One is the first number. Until there is one of something there is no point to counting at all. Zero is a regression from one and only significant for the lack of that something which we started counting at 1.
But there absolutely is a point in setting out to count something when it turns out there is zero of that thing. If you don't know how many of something there is, but you know that this information is important, you will want to go out and count. If it's really important, then you will likely want to keep records of the count every time you perform it. This is, of course, very important in commerce.
This is numbering being talked about. Guy finishes a marathon in first place, he would be the zeroth runner and one runner has finished. Most people would intuitively like those numbers to line up.
Of course, when you build the natural numbers on a computer and use those as indices to arrays, it makes sense that the first index is zero. So the first (common usage) element would then naturally be called the zeroth element. This, of course, gives you the problem that array.size == x means that array.last_index == x - 1 and all the off by one errors that entails.
Sure, but I don't think anyone's complaining about how you would assign race completion position labels in a programming language.
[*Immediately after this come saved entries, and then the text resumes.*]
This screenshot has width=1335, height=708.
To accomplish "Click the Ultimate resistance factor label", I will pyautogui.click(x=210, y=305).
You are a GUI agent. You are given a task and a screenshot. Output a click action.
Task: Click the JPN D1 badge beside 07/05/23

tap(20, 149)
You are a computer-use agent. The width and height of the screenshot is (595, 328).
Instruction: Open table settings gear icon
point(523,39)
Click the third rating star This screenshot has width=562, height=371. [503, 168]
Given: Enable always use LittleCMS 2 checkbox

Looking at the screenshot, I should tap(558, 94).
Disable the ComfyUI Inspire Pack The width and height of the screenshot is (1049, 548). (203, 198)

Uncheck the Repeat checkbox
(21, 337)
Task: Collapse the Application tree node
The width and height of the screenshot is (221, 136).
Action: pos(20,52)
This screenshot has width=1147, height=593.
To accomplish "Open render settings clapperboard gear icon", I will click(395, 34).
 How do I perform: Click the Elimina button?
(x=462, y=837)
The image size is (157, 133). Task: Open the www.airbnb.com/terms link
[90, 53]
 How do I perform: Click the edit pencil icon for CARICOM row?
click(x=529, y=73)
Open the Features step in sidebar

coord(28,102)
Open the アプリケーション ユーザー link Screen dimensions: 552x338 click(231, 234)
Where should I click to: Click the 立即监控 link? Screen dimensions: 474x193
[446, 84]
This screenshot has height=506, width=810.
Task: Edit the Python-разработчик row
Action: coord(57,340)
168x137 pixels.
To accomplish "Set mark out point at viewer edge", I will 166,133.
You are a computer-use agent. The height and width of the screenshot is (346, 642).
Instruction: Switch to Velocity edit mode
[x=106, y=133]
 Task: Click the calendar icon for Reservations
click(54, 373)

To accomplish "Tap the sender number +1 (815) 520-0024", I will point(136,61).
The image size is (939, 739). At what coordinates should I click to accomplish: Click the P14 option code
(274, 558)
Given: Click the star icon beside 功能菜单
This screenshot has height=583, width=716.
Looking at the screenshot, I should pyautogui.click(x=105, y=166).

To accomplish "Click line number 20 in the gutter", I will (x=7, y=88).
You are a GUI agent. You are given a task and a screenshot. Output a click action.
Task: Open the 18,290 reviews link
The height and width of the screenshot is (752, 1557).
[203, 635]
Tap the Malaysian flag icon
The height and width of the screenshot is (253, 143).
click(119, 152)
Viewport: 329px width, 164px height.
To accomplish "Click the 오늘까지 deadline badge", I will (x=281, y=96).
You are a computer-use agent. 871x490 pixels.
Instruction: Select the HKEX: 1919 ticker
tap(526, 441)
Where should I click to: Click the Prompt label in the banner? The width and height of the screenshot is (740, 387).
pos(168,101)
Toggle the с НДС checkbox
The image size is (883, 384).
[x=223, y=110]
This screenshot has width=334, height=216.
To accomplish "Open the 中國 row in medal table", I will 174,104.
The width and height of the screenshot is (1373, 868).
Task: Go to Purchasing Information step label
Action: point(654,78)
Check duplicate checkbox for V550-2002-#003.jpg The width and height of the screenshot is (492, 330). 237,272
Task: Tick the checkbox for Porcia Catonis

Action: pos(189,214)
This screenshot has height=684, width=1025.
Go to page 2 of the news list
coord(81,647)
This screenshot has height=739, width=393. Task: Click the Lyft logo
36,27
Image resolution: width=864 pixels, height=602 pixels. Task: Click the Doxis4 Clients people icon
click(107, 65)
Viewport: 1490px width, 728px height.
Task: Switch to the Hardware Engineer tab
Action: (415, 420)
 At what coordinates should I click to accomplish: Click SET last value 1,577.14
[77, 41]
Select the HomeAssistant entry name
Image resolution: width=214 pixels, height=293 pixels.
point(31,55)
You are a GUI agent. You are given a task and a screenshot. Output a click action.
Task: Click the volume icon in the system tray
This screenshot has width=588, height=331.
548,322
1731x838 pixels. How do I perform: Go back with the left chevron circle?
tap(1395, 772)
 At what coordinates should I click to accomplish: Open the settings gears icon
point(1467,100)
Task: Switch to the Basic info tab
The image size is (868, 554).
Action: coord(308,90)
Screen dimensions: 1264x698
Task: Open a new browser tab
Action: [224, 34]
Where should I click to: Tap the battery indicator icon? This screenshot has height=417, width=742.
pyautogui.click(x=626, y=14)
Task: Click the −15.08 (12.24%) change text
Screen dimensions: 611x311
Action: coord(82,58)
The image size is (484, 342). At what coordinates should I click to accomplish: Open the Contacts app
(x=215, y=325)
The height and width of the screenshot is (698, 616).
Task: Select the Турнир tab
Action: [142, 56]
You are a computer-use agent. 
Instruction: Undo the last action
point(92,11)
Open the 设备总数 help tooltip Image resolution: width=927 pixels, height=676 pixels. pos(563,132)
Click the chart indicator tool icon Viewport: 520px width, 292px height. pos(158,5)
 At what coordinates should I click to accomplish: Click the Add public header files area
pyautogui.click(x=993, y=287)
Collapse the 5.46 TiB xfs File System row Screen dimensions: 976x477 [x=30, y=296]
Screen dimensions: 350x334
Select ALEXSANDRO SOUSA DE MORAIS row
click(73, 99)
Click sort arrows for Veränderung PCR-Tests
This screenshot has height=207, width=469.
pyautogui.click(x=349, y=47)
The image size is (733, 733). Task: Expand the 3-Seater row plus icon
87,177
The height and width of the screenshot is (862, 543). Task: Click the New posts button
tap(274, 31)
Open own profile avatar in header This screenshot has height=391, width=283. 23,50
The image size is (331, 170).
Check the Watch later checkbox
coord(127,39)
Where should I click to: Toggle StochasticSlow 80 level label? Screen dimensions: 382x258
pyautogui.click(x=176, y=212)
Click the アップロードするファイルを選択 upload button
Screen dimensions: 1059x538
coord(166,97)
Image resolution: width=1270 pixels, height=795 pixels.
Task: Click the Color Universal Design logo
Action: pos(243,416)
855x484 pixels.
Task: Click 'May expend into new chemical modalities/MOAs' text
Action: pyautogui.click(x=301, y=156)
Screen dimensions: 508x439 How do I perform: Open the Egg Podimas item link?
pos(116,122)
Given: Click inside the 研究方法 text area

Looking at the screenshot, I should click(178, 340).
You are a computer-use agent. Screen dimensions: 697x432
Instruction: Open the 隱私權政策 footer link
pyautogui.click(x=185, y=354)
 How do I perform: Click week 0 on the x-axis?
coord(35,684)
Surely you would do something like this:
// Start the position at one, because that's how we
// assign number labels to finishers in a race.
let position = 1
// Create a callback that will assign a label to
// each competitor when that competitor finishes
// the race.
let assignLabel = (competitor) => {
competitor.label = position
position = position + 1
}
// Begin the race, and pass it a callback that will
// be run each time a competitor finishes the race
// (in the order they finish).
race.begin(assignLabel)
Note that this "label" really is just a label. It happens to be an integer here, but we could also use a library that outputs English strings like "first", "second", "third", etc. This debate is focused more on how elements in an ordered collection are accessed.
Before any runners have completed the race, there are 0 runners in the set of runners that have completed the race (empty set/null set).
As soon as the first runner crosses the finish line 1 runner has finished the race, increasing the counter by one increment and it is customary to assign them the designation of the upper end of the unit range rather than the lower number. Thus, they are the First (1st) runner to have completed the race.
We count rooms the same way probably out of a similar convention, the first room on a floor is numbered 1, rather than 0, because it is more useful to annotate the end of the range than the start. It makes a lot of math easier too. If there are 10 rooms on a floor and 10 guests, there are 0 rooms free.